Semana passada, o ditador Robert Mugabe, que está proibido pela UE de pisar em solo europeu por violar os direitos humanos no Zimbábue, foi um dos dezesseis chefes de Estado convidados a assistir à beatificação de João Paulo II. Mugabe é acusado por tortura e morte de centenas de opositores em seu país. "Não há nada que esconder. O Zimbábue é um Estado que mantém relações diplomáticas com a Santa Sé", afirmou o porta-voz vaticano, Federico Lombardi. Em abril de 2005, o ditador assistiu ao funeral de João Paulo II. Normal que viesse à sua beatificação. Segundo fontes italianas, Mugabe pode viajar ao Vaticano graças aos Pactos Lateranenses, que obrigam a Itália a deixar passar por seu solo todas as personalidades que se dirijam à Santa Sé.
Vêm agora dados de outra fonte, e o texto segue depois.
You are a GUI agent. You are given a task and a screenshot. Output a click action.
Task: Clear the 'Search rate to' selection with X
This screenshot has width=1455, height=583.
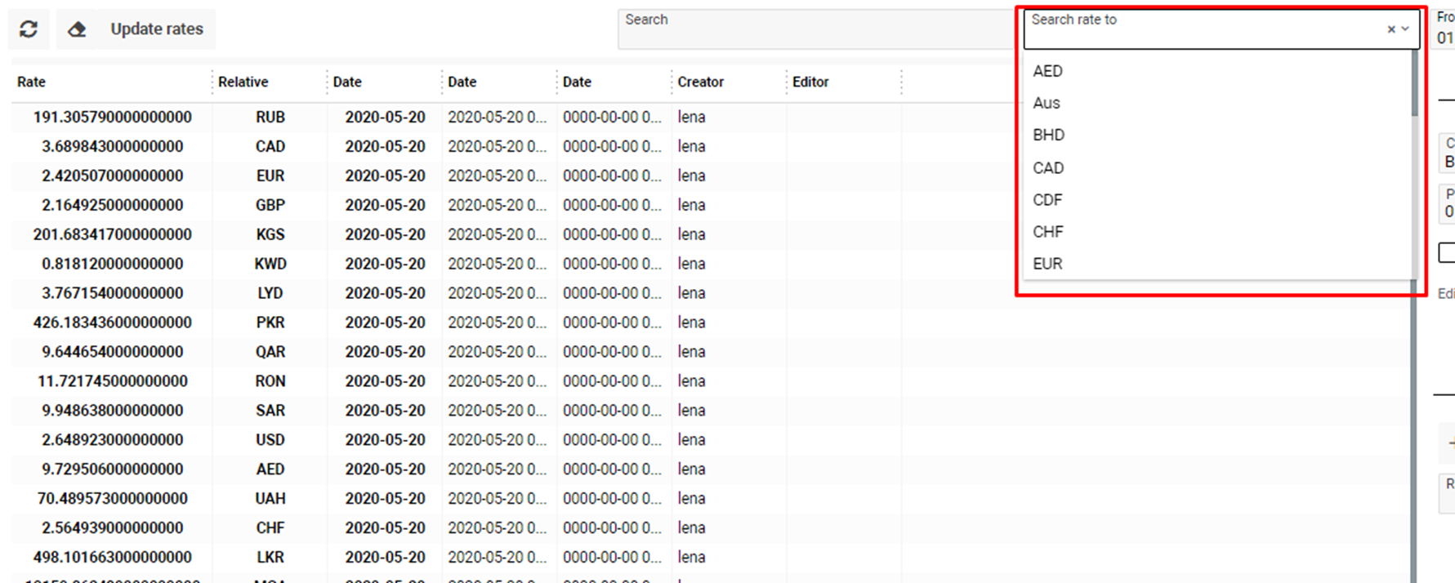[1390, 29]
Mugabe se professa católico. Pode matar à vontade.
Os mais prestigiosos dirigentes ocidentais — Obama, Sarkozy, Berlusconi, Angela Merkel — se refestelaram com estes senhores que, do dia para a noite, passaram a ser chamados de ditadores. Bin Laden é cria do Ocidente. Quando os Estados Unidos o financiavam no Afeganistão, estavam armando o atentado às torres gêmeas. Se houvesse um Nobel para o terrorismo, o saudita certamente seria o laureado. Jamais houve na História atentado tão letal, tão bem planejado e tão bem executado.
Os ocidentais hoje se perguntam se o mundo ficou melhor com a morte de Bin Laden. A pergunta traz embutida uma santa ingenuidade. As redes de terrorismo estão armadas em todo o Ocidente. Al Qaeda virou franquia. A vendeta virá com força. Nas próximas semanas e meses, podemos esperar algumas dezenas ou talvez centenas de cadáveres na Europa. O terrorismo não vencerá as democracias ocidentais. Mas ainda matará muita gente.
Durante décadas, o Ocidente dormiu com prazer na cama do inimigo. Hoje, o bombardeia. Cria cuervos — dizem os espanhóis —, Y te picarán los ojos.
Fonte: Janer Cristaldo
COMENTO: publiquei aqui, faz alguns dias, um texto do Gen Ex Carlos Alberto Pinto Silva, a respeito dos ataques militares à Líbia. Agora, ainda é notícia a morte do chefe do grupo terrorista Al Kaeda. Nada a favor de Gadaffi ou de Bin Laden, muito antes pelo contrário. Mas a euforia desses atos contra o Cara do Livro Verde e contra o mentor da desgraça ocorrida em 11 de setembro de 2001, deve ser seguida de uma reflexão sobre até onde é aceitável uma ação militar de um país contra outro, sem uma declaração formal de guerra. Que me lembre, o precedente de uma ação buscando fazer a justiça funcionar contra um criminoso abrigado por um outro país foi a captura do nazista Adolf Eichmann, na Argentina, por agentes de Israel. Mais recente foi a gritaria contra a Colômbia por ter liquidado com alguns narcoterroristas homiziados em território equatoriano. Me parece que não devemos ter pena de bandido. Mas deve haver uma regra para ações desse tipo, que não se baseie na "lei do mais forte". Veremos com satisfação ou como ofensa uma ação de 'comandos' italianos resgatando ou 'justiçando' Cesare Battisti em terras brasileiras? Ou de agentes colombianos buscando o "padre Medina"? Ou de policiais paraguaios levando na marra os terroristas daquela nacionalidade que aqui estão presos e nossa morosa justiça não libera para extradição? E que tal um bombardeio de uma "coalizão da OEA" contra as recém iniciadas obras de Belo Monte com a justificativa de que a organização já se posicionou contra sua realização? São hipóteses malucas? Pode ser que sim, pode ser que não!